La Croce del Biacco è una zona ricca quindi di storia e di memoria, che racconta però anche di tanti cambiamenti sociali che ci sono stati negli anni, sia nei rapporti tra generazioni che etnico-culturali. E di un difficile cammino di integrazione e inclusione che dura da anni.
“Su quattrocento soci del centro sociale solo due sono stranieri e secondo me questo dato dice tanto. Non molto lontano da qui c’è un centro islamico e al venerdì questa zona si popola di circa 100 e più persone che si recano lì per pregare, ma durante la settimana non vedi più nessuno”, spiega Luigi Luccarini. Il centro di cui ci parla Luccarini è il Centro di Cultura islamica di via Pallavicini.
“Il nostro paradosso è che abbiamo tre chiese diverse: una islamica, una cattolica e una evangelica ma non riusciamo a creare un dialogo e uno scambio continuo. Negli anni con Cantieri Meticci abbiamo fatto tanti corsi e laboratori, al centro islamico organizzavamo con l’aiuto di un parroco della zona degli incontri per parlare di salute, diritti e cultura.Tappe importantissime di cui ancora aspettiamo i frutti”.

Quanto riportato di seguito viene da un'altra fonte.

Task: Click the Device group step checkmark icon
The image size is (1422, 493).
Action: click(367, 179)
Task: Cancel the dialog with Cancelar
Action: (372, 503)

Luccarini ci espone le perplessità e le paure che già molti cittadini e cittadine del quartiere hanno espresso sul futuro dei migranti che saranno ospitati a Salus Space e si chiede come potranno essere attuati reali processi di integrazione: “per esperienza personale ho visto che l’integrazione è difficile, perché spesso quello che manca è un reale senso di appartenenza alla comunità. Dobbiamo lavorare nelle scuole, sugli adolescenti che passano intere giornate a non far nulla e che quando sono in gruppo potrebbero cacciarsi nei guai. Quando con le altre associazioni abbiamo fatto un lavoro di educazione civica nelle classi, abbiamo visto che ha funzionato. Dobbiamo impegnarci tutti insieme, pubblico, associazioni e privato, se non vogliamo che le nostre periferie diventino una polveriera come quelle parigine. Ora tocca a Salus Space accettare la sfida dell’integrazione, non basta solo la prima accoglienza, o un atteggiamento troppo assistenzialista, bisogna formare queste persone, creando dei legami con la comunità”.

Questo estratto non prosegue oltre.